In Creecy v. Pearce, 69 N .C., 69, we find, in the opinion by Chief Justice Pearson:

“A widow as against the legatees or distributees has an equity for exoneration, that is, to have a debt of her husband, which is a charge upon the land, paid out of the personal estate, it being the primary fund for the payment of debts. So a widow as against the devisees or heirs has an equity for exoneration.” Carson v. Cooper, 63 N. C. Rep., 386. Smith v. Gilmer, 64 N. C. Rep., 546.
“In this case the question is in regard to the right of the widow as against creditors of her husband. But for the mortgage on the land to secure the debt due to Roberts, the right of dower has priority over creditors in respect to the real estate. Suppose the widow relieves the land from this incumbrance, and take an assignment of the Roberts *510debt, she then stands in his shoes, and has a right to have the land sold, and proceeds of sale applied for the exoneration of her right to dower. This is clear, and there is no difficulty in respect to the land. * * *
“The judgment in the' Court below will be modified so as to direct a sale of the two-thirds of the land not embraced by the dower, and the reversion in the other third, the proceeds of sale to be applied to the Roberts debt, and the residue of the Roberts debt to be paid ratably out of the personal estate in the course of administration, and, if there be still any part of the Roberts debt unsatisfied, it will be a charge on the dower land.”

We do not think that the appellant is estopped in her claim of dower that Turner purchased the mortgage given by her husband to her for $7,000; this mortgage contained no renunciation of dower by Mrs. Clark. Turner purchased the mortgage after Mrs.

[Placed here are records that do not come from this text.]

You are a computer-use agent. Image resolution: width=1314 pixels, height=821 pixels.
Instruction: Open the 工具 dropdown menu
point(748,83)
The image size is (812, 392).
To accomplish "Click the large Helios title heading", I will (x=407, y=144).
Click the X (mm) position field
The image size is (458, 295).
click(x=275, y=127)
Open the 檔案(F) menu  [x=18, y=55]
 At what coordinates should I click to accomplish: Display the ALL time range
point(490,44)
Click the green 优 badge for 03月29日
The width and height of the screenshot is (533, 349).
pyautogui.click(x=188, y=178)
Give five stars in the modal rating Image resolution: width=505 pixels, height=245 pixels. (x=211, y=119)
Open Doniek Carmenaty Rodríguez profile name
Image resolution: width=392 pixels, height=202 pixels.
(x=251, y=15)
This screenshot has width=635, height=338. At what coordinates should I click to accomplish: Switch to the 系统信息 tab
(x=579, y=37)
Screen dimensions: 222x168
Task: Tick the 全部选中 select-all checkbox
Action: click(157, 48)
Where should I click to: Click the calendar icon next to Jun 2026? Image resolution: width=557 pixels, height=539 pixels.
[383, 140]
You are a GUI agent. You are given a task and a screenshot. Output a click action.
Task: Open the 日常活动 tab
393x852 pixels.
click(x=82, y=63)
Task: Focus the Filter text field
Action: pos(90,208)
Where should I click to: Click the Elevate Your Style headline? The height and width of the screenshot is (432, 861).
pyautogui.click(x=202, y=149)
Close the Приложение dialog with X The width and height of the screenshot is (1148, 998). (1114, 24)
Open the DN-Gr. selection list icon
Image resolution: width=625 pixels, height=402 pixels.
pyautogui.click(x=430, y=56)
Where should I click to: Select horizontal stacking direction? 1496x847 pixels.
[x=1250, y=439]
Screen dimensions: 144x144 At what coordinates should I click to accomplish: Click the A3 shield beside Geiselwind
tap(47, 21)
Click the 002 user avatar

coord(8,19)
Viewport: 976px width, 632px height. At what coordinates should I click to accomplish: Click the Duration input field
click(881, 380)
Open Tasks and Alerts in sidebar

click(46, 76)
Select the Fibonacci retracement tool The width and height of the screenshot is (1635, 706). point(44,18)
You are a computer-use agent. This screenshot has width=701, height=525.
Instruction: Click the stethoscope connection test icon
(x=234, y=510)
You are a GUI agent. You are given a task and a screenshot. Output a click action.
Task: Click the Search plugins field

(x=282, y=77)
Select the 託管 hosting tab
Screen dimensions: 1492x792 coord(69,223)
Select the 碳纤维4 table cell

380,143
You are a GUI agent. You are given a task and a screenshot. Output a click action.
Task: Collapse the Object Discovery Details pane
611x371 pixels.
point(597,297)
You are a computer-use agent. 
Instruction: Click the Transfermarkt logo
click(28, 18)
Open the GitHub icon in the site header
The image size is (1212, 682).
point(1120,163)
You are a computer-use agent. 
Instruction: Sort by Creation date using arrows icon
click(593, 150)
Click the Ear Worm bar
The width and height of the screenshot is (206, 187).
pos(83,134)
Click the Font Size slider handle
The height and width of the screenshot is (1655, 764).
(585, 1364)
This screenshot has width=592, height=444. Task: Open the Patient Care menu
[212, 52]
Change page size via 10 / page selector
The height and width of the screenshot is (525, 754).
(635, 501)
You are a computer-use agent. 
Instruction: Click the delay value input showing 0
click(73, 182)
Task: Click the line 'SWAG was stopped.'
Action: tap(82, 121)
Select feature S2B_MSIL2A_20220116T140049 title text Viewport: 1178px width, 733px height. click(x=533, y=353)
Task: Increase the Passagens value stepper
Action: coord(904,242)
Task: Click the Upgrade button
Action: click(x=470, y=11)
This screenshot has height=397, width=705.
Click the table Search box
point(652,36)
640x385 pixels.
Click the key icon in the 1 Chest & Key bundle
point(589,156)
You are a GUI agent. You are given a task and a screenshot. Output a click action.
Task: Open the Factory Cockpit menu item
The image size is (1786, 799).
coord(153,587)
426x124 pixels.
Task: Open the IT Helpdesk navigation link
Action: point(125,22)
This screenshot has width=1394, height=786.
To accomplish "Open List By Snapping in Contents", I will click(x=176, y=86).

Clark had filed and presented her claim for dower, and the law does not require a widow to give notice of her claim of dower. Miller v. Bank, 49 S. C., 432; 27 S. E., 514; 61 Am. St. Rep., 821.

Dower can only be renounced in the manner provided by statute. Townsend v. Brown, 16 S. C., 99. Jeffries v. Allen, 29 S. C., 507; 7 S. E., 828. McKenzie v. Sifford, 52 S. C., 108; 29 S. E., 388. Brown v. Pechman, 53 S. C., 4; 30 S. E., 586. Moon v. Bruce, 63 S. C., 129; 40 S. E., 1030. Drury v. Foster, 69 U. S. (2 Wall.), 34; 17 L. Ed., 780. Park on Dower, 5. Rannells v. Gerner, 80 Mo., 474. Herman on Estoppel, § 581. Lowell v. Daniels, 2 Gray (Mass.), 161; 61 Am. Dec., 448.

The appellants’ exceptions are sustained and order appealed from reversed.

Messrs. Justices Eraser and Cothran concur. Mr. Justice Marion dissents. Mr. Chibe Justice Gary did not participate.